#### SUPPLIED DATA
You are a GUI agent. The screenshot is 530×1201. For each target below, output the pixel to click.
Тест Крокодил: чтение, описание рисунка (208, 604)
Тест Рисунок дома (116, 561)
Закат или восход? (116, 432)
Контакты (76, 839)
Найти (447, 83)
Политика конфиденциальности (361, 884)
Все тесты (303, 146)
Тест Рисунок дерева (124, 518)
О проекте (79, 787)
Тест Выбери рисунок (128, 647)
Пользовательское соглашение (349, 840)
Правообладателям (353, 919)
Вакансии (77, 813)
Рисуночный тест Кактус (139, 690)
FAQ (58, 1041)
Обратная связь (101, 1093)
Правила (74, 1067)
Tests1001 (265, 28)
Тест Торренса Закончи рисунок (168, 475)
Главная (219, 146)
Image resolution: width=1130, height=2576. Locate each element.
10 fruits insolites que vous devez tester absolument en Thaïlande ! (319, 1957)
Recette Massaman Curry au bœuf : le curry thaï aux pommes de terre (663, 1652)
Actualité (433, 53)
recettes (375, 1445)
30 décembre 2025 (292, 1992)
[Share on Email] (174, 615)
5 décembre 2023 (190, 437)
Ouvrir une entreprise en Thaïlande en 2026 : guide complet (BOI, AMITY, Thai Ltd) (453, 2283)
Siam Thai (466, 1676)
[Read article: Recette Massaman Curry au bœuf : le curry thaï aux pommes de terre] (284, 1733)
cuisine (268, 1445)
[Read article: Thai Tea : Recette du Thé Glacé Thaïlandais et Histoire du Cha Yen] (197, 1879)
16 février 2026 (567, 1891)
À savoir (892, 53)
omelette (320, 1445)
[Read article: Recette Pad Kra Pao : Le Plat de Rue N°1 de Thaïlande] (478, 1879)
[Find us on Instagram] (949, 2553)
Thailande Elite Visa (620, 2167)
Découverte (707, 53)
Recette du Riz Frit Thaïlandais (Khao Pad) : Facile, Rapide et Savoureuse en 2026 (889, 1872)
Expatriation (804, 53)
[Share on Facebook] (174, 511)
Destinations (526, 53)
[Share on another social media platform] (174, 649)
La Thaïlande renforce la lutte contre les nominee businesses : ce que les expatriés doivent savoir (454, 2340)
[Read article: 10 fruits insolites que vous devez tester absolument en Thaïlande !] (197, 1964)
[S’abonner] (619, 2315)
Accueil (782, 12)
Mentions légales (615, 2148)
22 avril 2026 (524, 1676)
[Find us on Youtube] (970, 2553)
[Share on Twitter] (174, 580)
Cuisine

#### PROBLEM STATEMENT
Copy every one of the entries above word for word, keeping the lines in the same order.

#### OUTPUT
You are a GUI agent. The screenshot is 530×1201. For each target below, output the pixel to click.
Тест Крокодил: чтение, описание рисунка (208, 604)
Тест Рисунок дома (116, 561)
Закат или восход? (116, 432)
Контакты (76, 839)
Найти (447, 83)
Политика конфиденциальности (361, 884)
Все тесты (303, 146)
Тест Рисунок дерева (124, 518)
О проекте (79, 787)
Тест Выбери рисунок (128, 647)
Пользовательское соглашение (349, 840)
Правообладателям (353, 919)
Вакансии (77, 813)
Рисуночный тест Кактус (139, 690)
FAQ (58, 1041)
Обратная связь (101, 1093)
Правила (74, 1067)
Tests1001 (265, 28)
Тест Торренса Закончи рисунок (168, 475)
Главная (219, 146)
Image resolution: width=1130, height=2576. Locate each element.
10 fruits insolites que vous devez tester absolument en Thaïlande ! (319, 1957)
Recette Massaman Curry au bœuf : le curry thaï aux pommes de terre (663, 1652)
Actualité (433, 53)
recettes (375, 1445)
30 décembre 2025 (292, 1992)
[Share on Email] (174, 615)
5 décembre 2023 (190, 437)
Ouvrir une entreprise en Thaïlande en 2026 : guide complet (BOI, AMITY, Thai Ltd) (453, 2283)
Siam Thai (466, 1676)
[Read article: Recette Massaman Curry au bœuf : le curry thaï aux pommes de terre] (284, 1733)
cuisine (268, 1445)
[Read article: Thai Tea : Recette du Thé Glacé Thaïlandais et Histoire du Cha Yen] (197, 1879)
16 février 2026 (567, 1891)
À savoir (892, 53)
omelette (320, 1445)
[Read article: Recette Pad Kra Pao : Le Plat de Rue N°1 de Thaïlande] (478, 1879)
[Find us on Instagram] (949, 2553)
Thailande Elite Visa (620, 2167)
Découverte (707, 53)
Recette du Riz Frit Thaïlandais (Khao Pad) : Facile, Rapide et Savoureuse en 2026 (889, 1872)
Expatriation (804, 53)
[Share on Facebook] (174, 511)
Destinations (526, 53)
[Share on another social media platform] (174, 649)
La Thaïlande renforce la lutte contre les nominee businesses : ce que les expatriés doivent savoir (454, 2340)
[Read article: 10 fruits insolites que vous devez tester absolument en Thaïlande !] (197, 1964)
[S’abonner] (619, 2315)
Accueil (782, 12)
Mentions légales (615, 2148)
22 avril 2026 (524, 1676)
[Find us on Youtube] (970, 2553)
[Share on Twitter] (174, 580)
Cuisine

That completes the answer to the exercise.